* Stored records

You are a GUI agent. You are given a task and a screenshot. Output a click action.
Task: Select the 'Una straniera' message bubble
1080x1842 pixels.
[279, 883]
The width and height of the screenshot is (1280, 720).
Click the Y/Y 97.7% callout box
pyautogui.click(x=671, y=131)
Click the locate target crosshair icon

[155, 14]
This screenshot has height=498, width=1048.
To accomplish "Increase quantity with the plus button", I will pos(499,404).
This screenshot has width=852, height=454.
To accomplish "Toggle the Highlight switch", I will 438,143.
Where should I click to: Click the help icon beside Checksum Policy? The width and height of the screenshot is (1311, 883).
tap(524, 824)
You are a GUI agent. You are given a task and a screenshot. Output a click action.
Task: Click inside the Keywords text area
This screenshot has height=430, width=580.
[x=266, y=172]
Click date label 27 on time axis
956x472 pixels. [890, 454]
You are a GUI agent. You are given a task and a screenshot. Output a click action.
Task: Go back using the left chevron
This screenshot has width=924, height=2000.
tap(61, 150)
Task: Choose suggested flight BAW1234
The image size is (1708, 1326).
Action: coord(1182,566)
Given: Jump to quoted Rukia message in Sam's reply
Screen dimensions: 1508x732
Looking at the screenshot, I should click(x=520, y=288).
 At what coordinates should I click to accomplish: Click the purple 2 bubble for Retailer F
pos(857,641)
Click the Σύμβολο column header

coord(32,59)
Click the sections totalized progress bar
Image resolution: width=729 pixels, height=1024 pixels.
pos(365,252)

* WHAT THE EXERCISE ASKS
Exactly as written, reproduce the lines of the data above from the first line through the line where "Click the sections totalized progress bar" appears.

* REPLY
You are a GUI agent. You are given a task and a screenshot. Output a click action.
Task: Select the 'Una straniera' message bubble
1080x1842 pixels.
[279, 883]
The width and height of the screenshot is (1280, 720).
Click the Y/Y 97.7% callout box
pyautogui.click(x=671, y=131)
Click the locate target crosshair icon

[155, 14]
This screenshot has height=498, width=1048.
To accomplish "Increase quantity with the plus button", I will pos(499,404).
This screenshot has width=852, height=454.
To accomplish "Toggle the Highlight switch", I will 438,143.
Where should I click to: Click the help icon beside Checksum Policy? The width and height of the screenshot is (1311, 883).
tap(524, 824)
You are a GUI agent. You are given a task and a screenshot. Output a click action.
Task: Click inside the Keywords text area
This screenshot has height=430, width=580.
[x=266, y=172]
Click date label 27 on time axis
956x472 pixels. [890, 454]
You are a GUI agent. You are given a task and a screenshot. Output a click action.
Task: Go back using the left chevron
This screenshot has width=924, height=2000.
tap(61, 150)
Task: Choose suggested flight BAW1234
The image size is (1708, 1326).
Action: coord(1182,566)
Given: Jump to quoted Rukia message in Sam's reply
Screen dimensions: 1508x732
Looking at the screenshot, I should click(x=520, y=288).
 At what coordinates should I click to accomplish: Click the purple 2 bubble for Retailer F
pos(857,641)
Click the Σύμβολο column header

coord(32,59)
Click the sections totalized progress bar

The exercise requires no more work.